= Stepfamily =

Family where one parent has children that are not genetically related to the other parent

A stepfamily (sometimes called a bonus family) is a family where at least one parent has children who are not biologically related to their spouse. Either parent, or both, may have children from previous relationships or marriages. Two known classifications for stepfamilies include "simple" stepfamilies, where only one member of the family's couple has a prior child or children and the couple does not have any children together, and "complex" or "blended" families, where both members of the couple have at least one child from another relationship.

== Etymology ==
The earliest recorded use of the prefix step-, in the form steop-, is from an 8th-century glossary of Latin-Old English words meaning . Steopsunu is given for the Latin word filiaster and steopmoder for nouerca. Similar words recorded later in Old English include stepbairn, stepchild, and stepfather. The words are used to denote a connection resulting from the remarriage of a widowed parent and are related to the word ástíeped meaning 'bereaved', with stepbairn and stepchild occasionally used simply as synonyms for orphan. Words such as stepbrother, stepniece and stepparent appeared much later and have no particular connotation of bereavement. Corresponding words in other Germanic languages include Old High German stiuf- and Old Norse stjúp-.

== Terminology ==
A child is referred to as the stepdaughter or stepson of their biological or adoptive parent's new spouse, and the spouse is referred to as the stepparent (father or mother) of the child.

A stepparent is the spouse of someone's parent, and not their biological parent, stepfather being the male spouse and stepmother the female spouse.

A step-grandparent is the step-parent of someone's parent or the parent of one's step-parent, and not someone's biological grandparent, stepgrandfather being the male one, and stepgrandmother the female one.

A step-uncle is the spouse of someone's parent's sister (aunt) or brother (uncle) and is not the father of someone's cousin, except when the sibling marries another and never has children (no cousins). The sister's niece/nephew should refer to a new spouse as uncle, not step-uncle. A step-aunt is the spouse of someone's parent's brother (uncle) or sister (aunt) and is not the mother of someone's cousin, except when the sibling marries another and never had children (no cousins). The sister's niece or nephew should refer to the newest spouse as aunt, not step-aunt. Similarly, a stepsibling is the offspring of a stepparent to whom one is not biologically or adoptive related, stepbrother being the male one and stepsister the female one. A stepgrandson is the grandson of someone's spouse who one is not biologically related to. A step-granddaughter is the granddaughter of someone's spouse to whom one is not biologically or adoptive related.
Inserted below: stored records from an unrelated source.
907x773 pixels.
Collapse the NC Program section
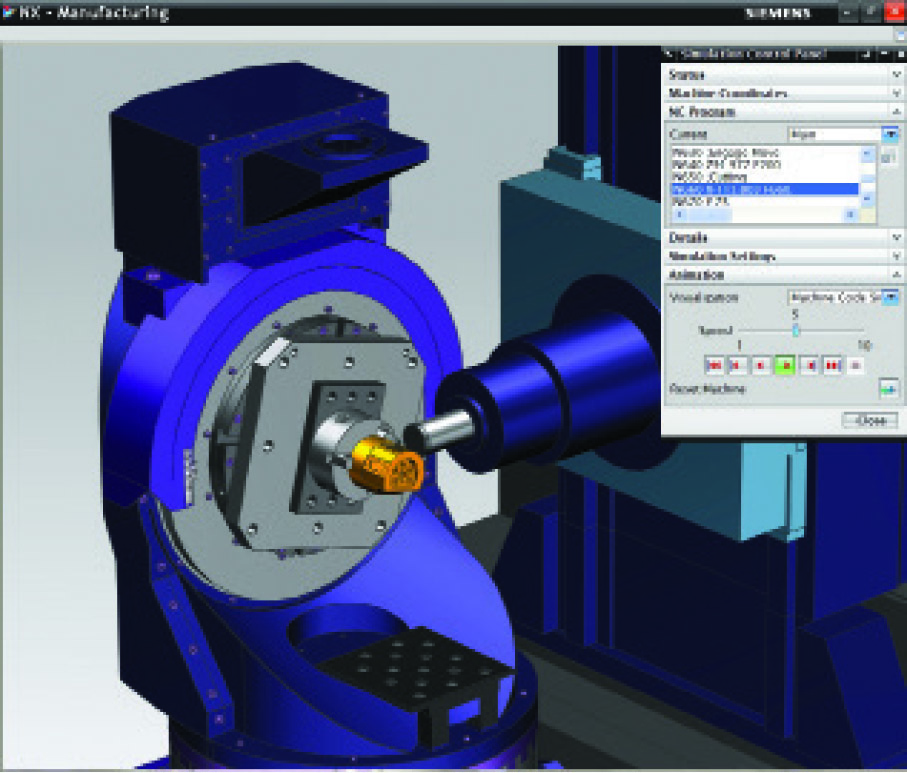pyautogui.click(x=896, y=112)
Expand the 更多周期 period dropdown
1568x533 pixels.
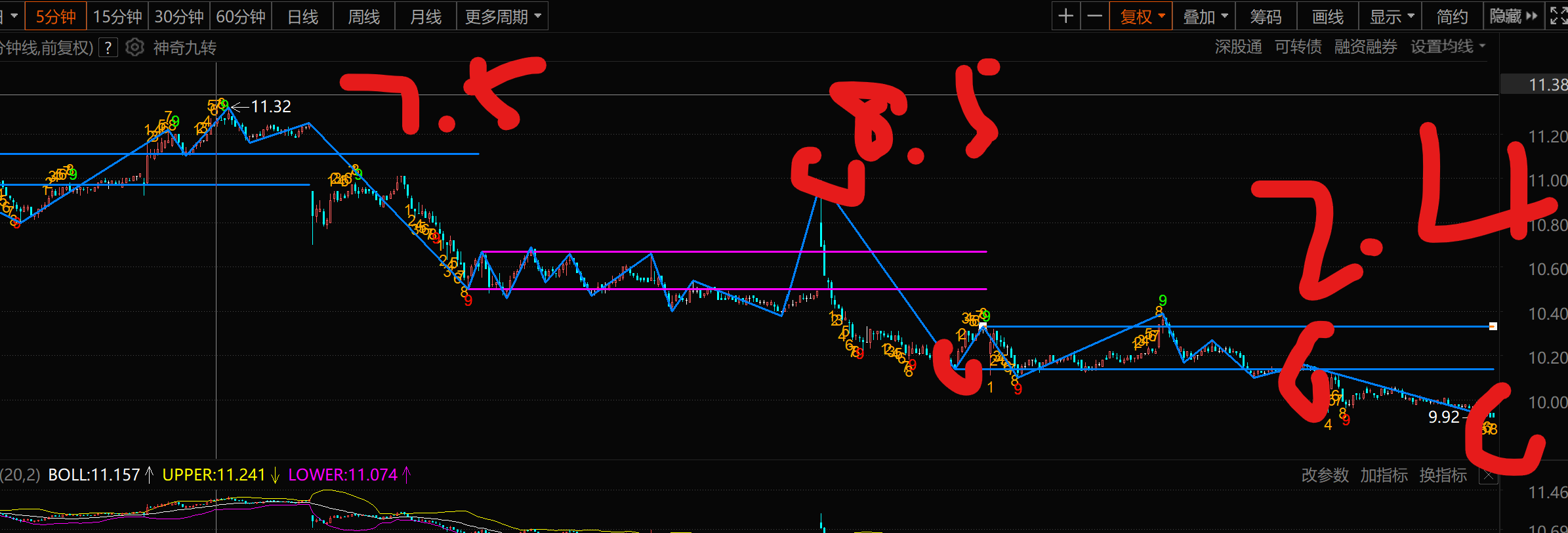(x=503, y=16)
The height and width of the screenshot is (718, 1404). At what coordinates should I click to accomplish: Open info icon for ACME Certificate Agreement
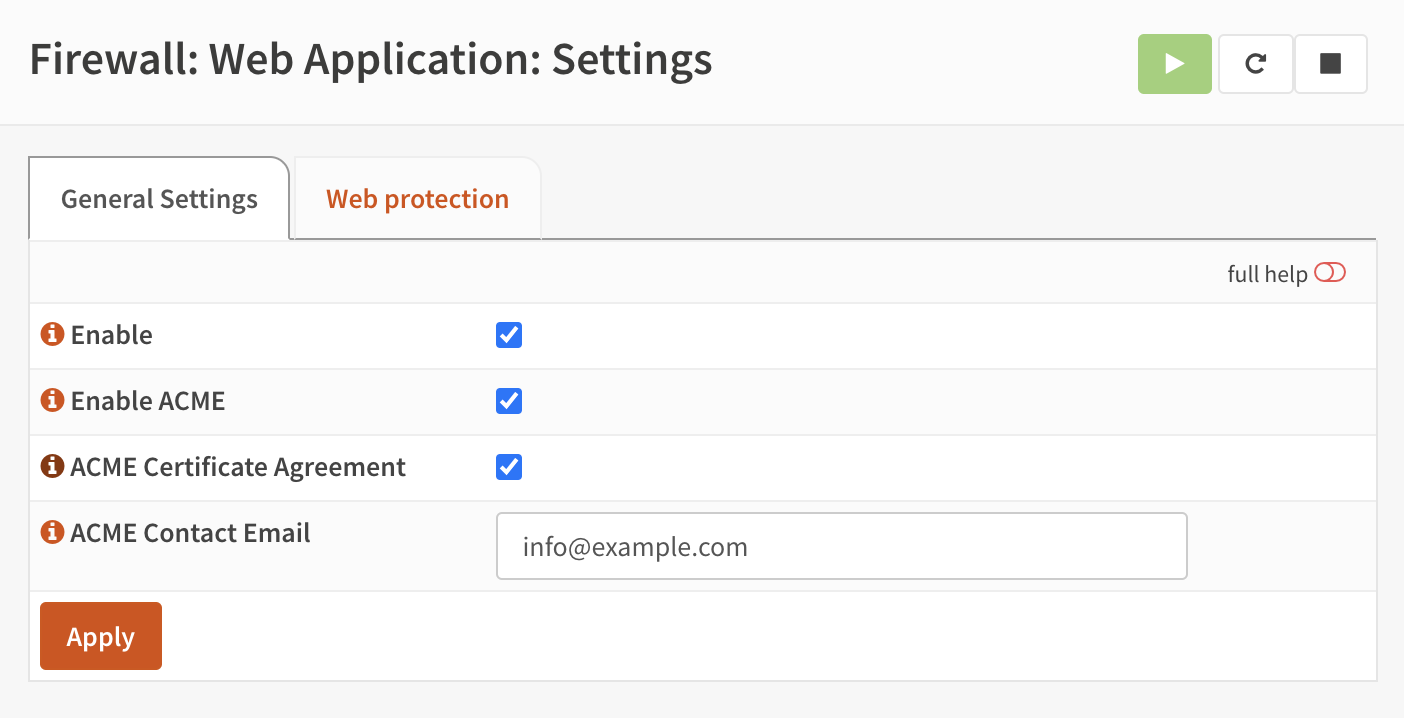click(52, 466)
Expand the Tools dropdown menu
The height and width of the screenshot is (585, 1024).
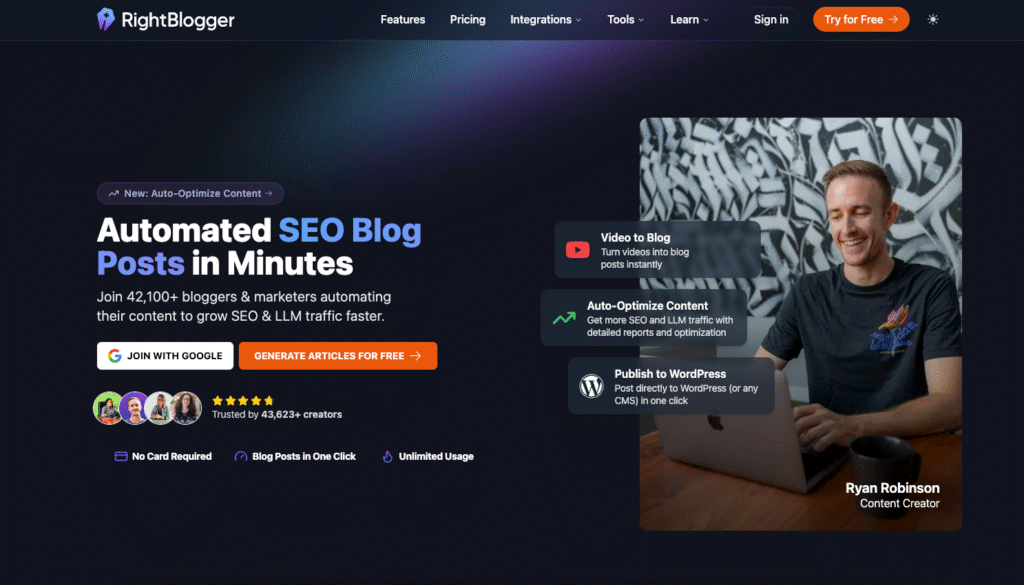626,20
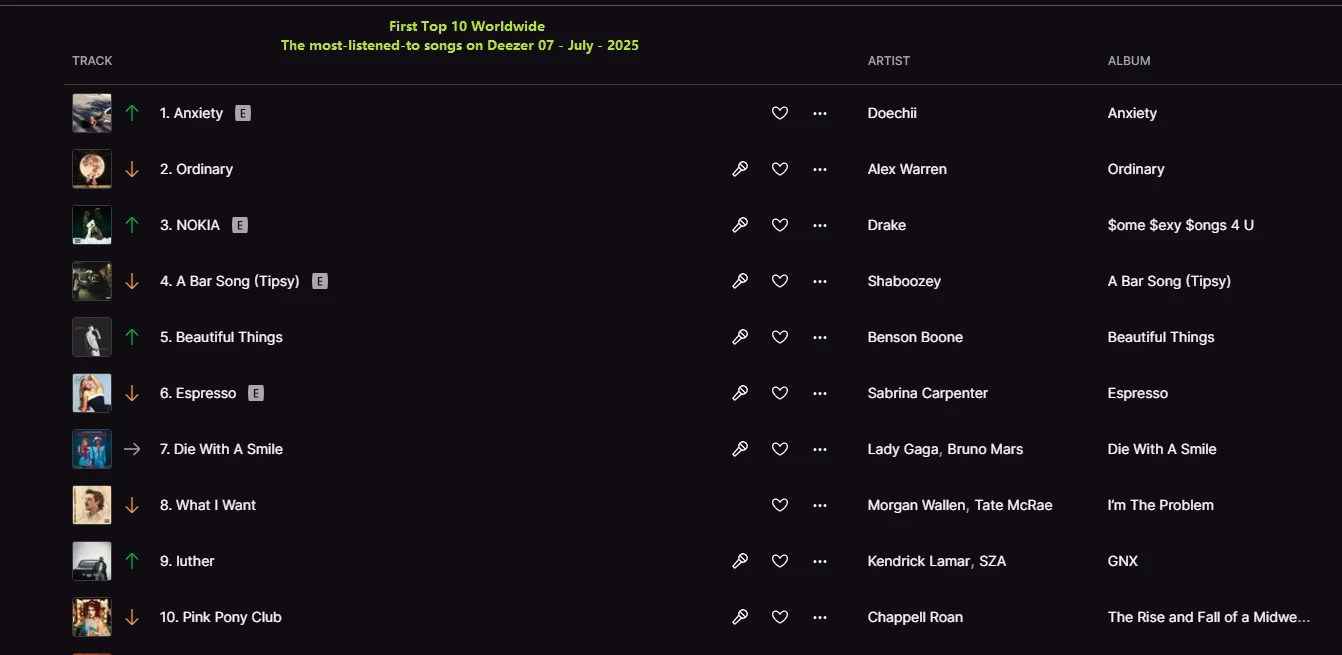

Alternatively, in Australia Under the Family Law Act 1975 (Cth), a "stepparent" in relation to a child is interpreted as a person who is not a parent of the child and is, or has been, married to or a de facto partner of a parent of the child, and treats, or at any time while married to or a de facto partner of the parent treated, the child as a member of the family formed with the parent. If one member of the couple has prior children but the couple have another child together, the complex/blended designation replaces the "simple" designation upon the birth of the new child. Any subsequent child born to the couple is a half-sibling of the respective members' prior children.

== Challenges ==
According to James Bray, three of the challenges facing a stepfamily are financial and living arrangements, resolving feelings about the previous marriage, and anticipating parenting changes. Research has shown that parents who are constantly fighting with their ex-spouse tend to make their children suffer mentally and emotionally. However, parents who are close with their ex-spouse tend to make their new spouse insecure and anxious.

Additional challenges that a step- or blended family face are those regarding the inherent bond that biological parents have with their children and vice versa. Stepparents often face significant difficulties when interacting with the biological parent of their gender. Often, biological parents feel as though the stepfather or stepmother will ultimately replace them in the mind(s) of the child(ren). This is a common feeling for a parent when faced with the new circumstance of blended families.

== Legal status ==

Although historically stepfamilies are built through the institution of marriage and are legally recognized, it is currently unclear if a stepfamily can be both established and recognized by less-formal arrangements, such as when a man or woman with children cohabits with another man or woman outside of marriage. This relationship is becoming more common in all Western countries.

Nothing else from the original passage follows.